### [PROBLEM TO WORK ON]
Format the lines of the material beginning with the line containing "The image size" and continuing through the line containing "(x=73, y=129)" as a JSON list of strings, one string per line and no blank lines. Leave out the pictures.

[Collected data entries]
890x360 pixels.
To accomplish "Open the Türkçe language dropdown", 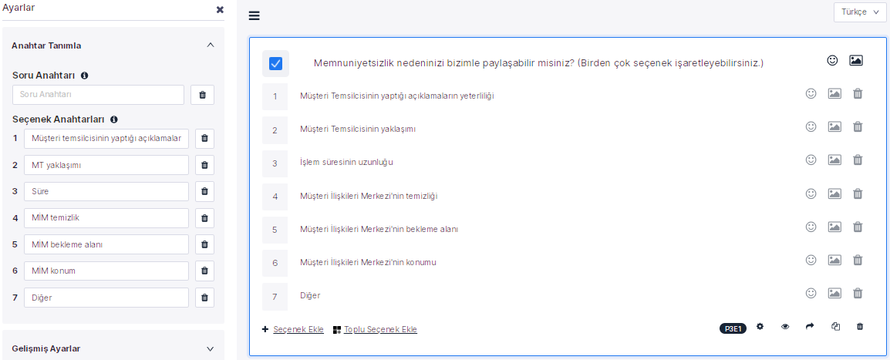I will pyautogui.click(x=859, y=12).
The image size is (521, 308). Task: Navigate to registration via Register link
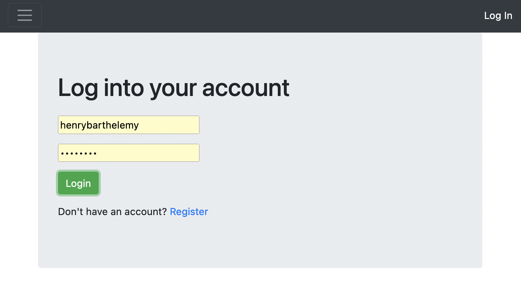pyautogui.click(x=189, y=212)
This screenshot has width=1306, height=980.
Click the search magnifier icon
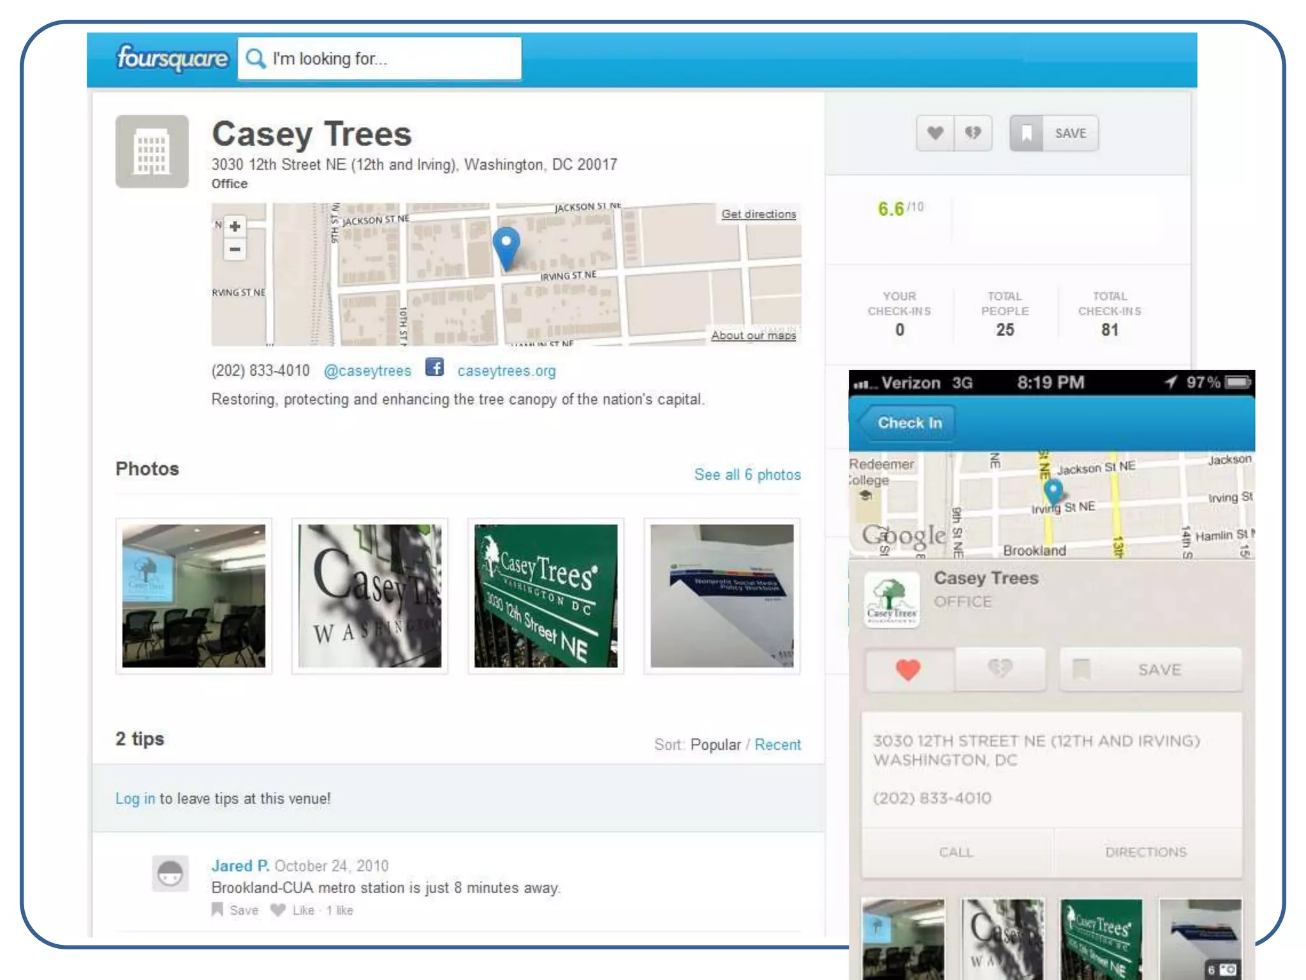click(x=256, y=59)
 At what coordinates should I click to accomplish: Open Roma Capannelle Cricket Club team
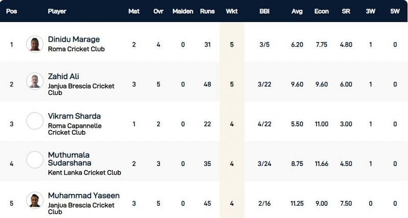(x=73, y=129)
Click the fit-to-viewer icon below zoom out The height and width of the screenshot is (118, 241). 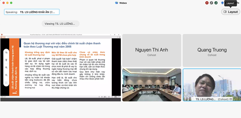click(6, 83)
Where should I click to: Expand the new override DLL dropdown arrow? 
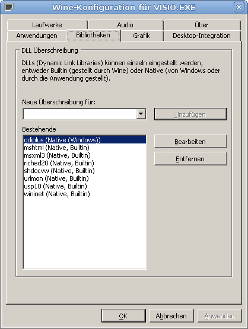coord(141,114)
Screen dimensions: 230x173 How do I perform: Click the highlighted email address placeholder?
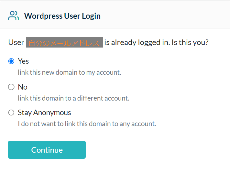(x=64, y=43)
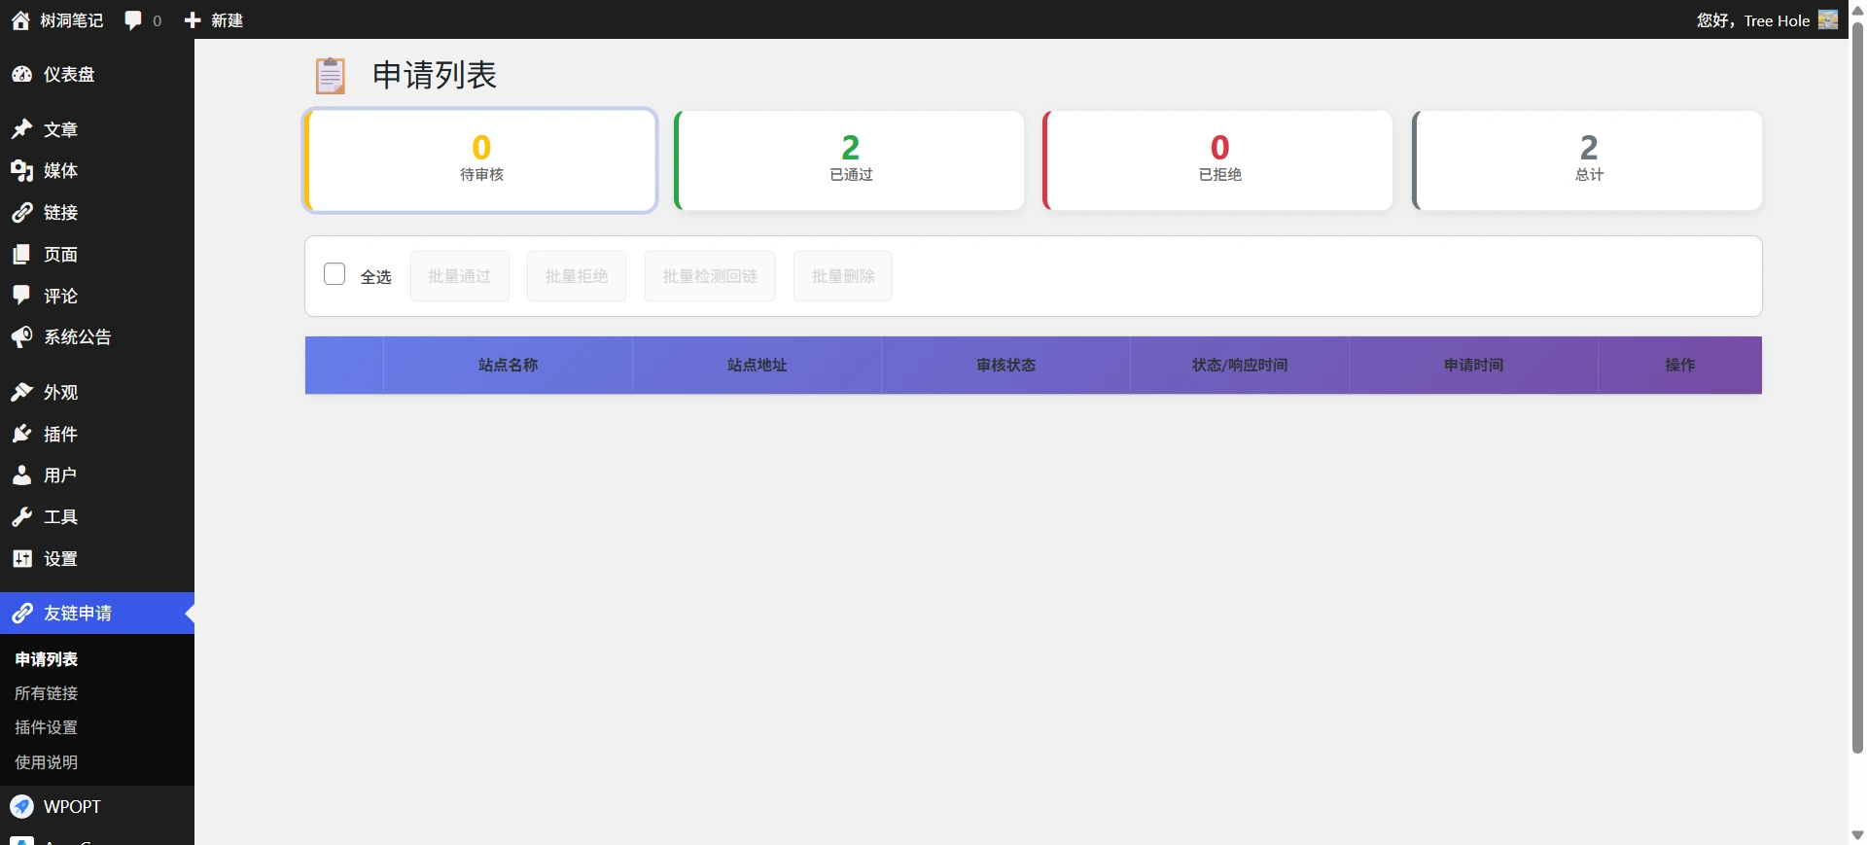Click the 批量删除 button

842,276
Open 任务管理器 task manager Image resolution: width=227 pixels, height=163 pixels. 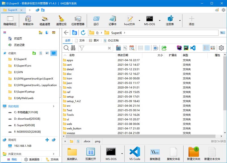coord(78,20)
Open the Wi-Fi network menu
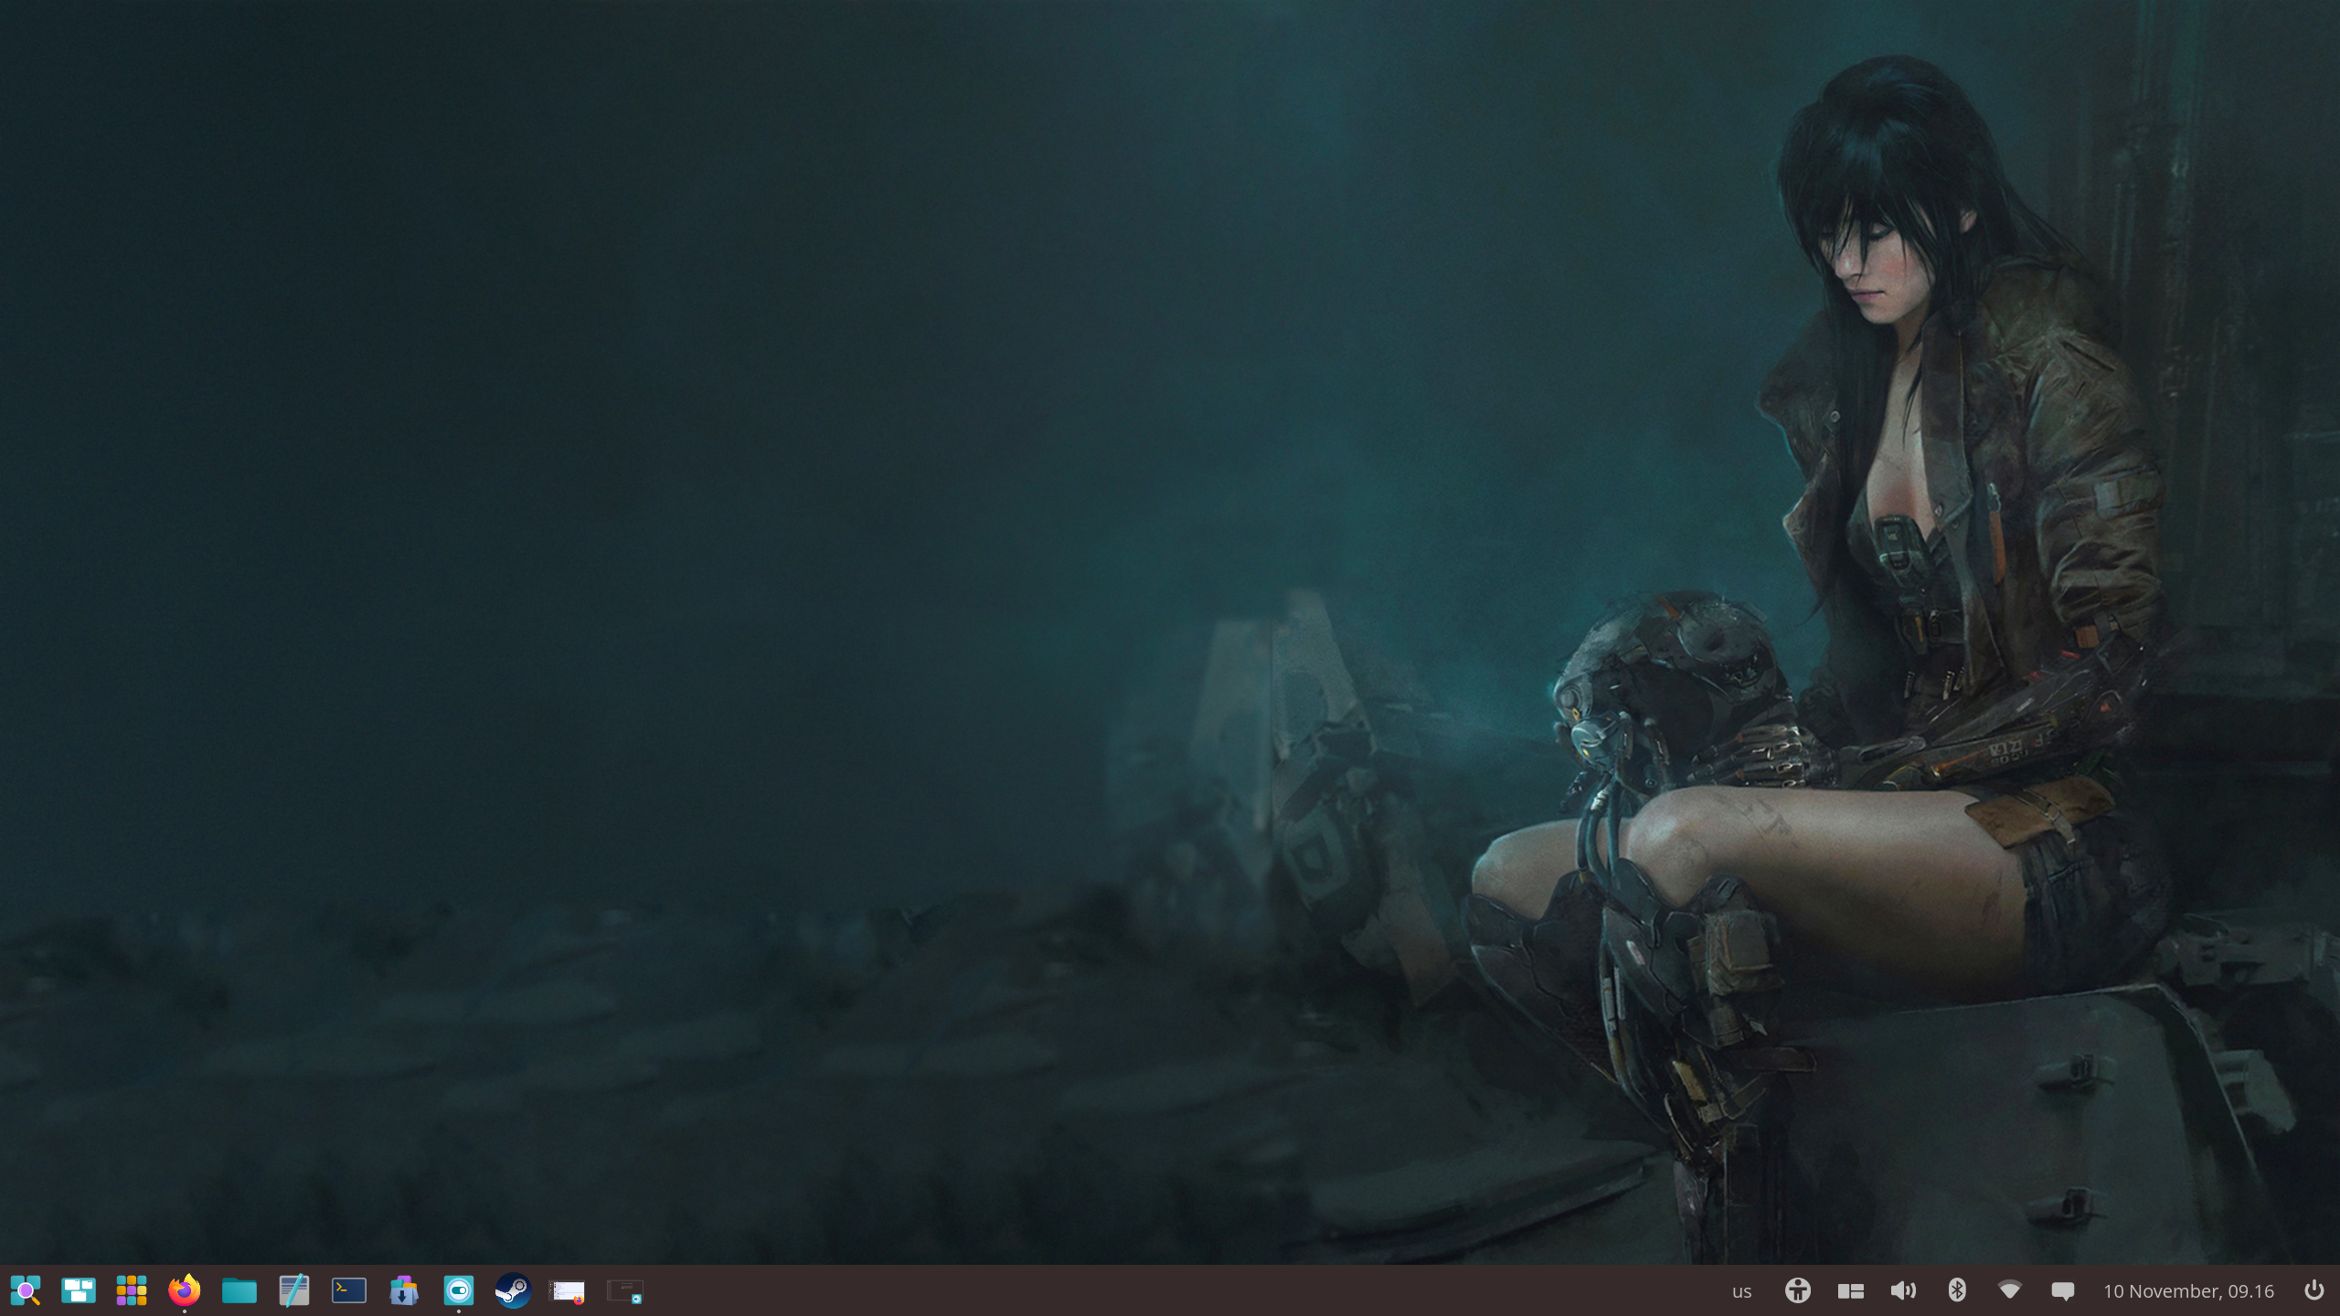2340x1316 pixels. coord(2009,1290)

### [OUTPUT BELOW]
[
  "The image size is (521, 308). Task: Navigate to registration via Register link",
  "pyautogui.click(x=189, y=212)",
  "This screenshot has width=1306, height=980.",
  "Click the search magnifier icon",
  "click(x=256, y=59)",
  " At what coordinates should I click to accomplish: Open Roma Capannelle Cricket Club team",
  "(x=73, y=129)"
]